Role-playing game publisher

RedBrick Limited was a New Zealand game company that produced role-playing games and game supplements. The company moved to the United States in 2010 and established business as RedBrick LLC. In 2018, RedBrick Publishing – the successor to RedBrick's earlier incarnations – started operations.

==History==
FASA Corp granted RedBrick Limited an Earthdawn license in 2005 after they submitted a proposal. RedBrick named their line "Earthdawn Classic" to differentiate it from an Earthdawn edition published by Living Room Games and to emphasize that they were emulating the original art styles and setting of the original FASA products.
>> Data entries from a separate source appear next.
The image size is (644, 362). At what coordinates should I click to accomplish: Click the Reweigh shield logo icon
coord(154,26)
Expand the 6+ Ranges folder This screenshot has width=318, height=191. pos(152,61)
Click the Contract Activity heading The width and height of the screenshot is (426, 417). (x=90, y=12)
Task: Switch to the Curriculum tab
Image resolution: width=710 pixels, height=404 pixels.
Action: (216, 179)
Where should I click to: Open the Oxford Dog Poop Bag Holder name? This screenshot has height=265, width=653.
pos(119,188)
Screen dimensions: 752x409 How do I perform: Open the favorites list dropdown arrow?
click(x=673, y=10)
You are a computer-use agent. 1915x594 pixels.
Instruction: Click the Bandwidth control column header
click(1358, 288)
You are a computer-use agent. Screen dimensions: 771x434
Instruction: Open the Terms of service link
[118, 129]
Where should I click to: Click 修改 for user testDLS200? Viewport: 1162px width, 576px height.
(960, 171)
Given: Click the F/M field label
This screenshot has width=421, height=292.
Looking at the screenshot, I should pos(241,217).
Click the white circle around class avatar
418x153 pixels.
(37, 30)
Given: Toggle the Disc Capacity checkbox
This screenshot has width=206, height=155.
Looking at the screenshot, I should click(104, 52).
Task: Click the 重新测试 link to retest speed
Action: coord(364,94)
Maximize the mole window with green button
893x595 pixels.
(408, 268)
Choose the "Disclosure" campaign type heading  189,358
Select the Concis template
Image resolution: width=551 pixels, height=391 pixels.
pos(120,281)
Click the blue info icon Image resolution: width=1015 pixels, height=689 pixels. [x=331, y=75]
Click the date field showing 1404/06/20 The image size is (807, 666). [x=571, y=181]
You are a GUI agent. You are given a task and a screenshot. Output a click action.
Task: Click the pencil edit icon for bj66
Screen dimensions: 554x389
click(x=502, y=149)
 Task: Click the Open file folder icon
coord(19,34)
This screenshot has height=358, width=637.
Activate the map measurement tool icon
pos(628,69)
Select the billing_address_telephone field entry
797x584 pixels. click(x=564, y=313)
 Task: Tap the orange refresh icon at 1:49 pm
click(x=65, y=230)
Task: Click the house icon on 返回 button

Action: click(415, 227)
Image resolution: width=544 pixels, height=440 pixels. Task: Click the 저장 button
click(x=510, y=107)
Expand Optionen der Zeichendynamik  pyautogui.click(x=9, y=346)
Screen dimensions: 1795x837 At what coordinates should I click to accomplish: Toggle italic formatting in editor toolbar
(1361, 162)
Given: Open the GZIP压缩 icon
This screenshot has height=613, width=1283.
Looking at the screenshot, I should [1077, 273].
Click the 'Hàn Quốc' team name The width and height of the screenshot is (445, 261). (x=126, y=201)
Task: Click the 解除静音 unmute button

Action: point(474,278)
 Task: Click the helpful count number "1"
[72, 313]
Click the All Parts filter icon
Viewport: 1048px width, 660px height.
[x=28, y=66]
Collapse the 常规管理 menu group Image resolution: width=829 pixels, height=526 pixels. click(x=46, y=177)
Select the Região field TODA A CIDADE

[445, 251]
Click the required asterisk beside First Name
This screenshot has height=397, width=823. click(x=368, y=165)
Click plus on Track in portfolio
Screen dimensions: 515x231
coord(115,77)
RedBrick began publication on this line with their Earthdawn Player's Companion (2005). Earthdawn had two companies in 2005 and 2006 simultaneously publishing material for the setting, but it was not long before RedBrick was the only remaining publisher of the game. Holistic Design licensed Fading Suns to RedBrick Limited in 2007, and RedBrick stated their intention to publish new supplements utilizing the original Victory Point System, along with a third edition of the game, and began releasing adventures in PDF in 2007. RedBrick continued to publish their edition of Earthdawn through 2009, at which time they published a third edition of Earthdawn using the Flaming Cobra program at Mongoose Publishing for distribution. RedBrick Limited brought several of their publications to Mongoose to publish through Flaming Cobra, starting with their third edition of Earthdawn. RedBrick LLC officially ceased operations in 2012 after RedBrick's owners set up a new business with one of the founders of FASA Corporation, transferring their licenses to the nascent FASA Games, Inc.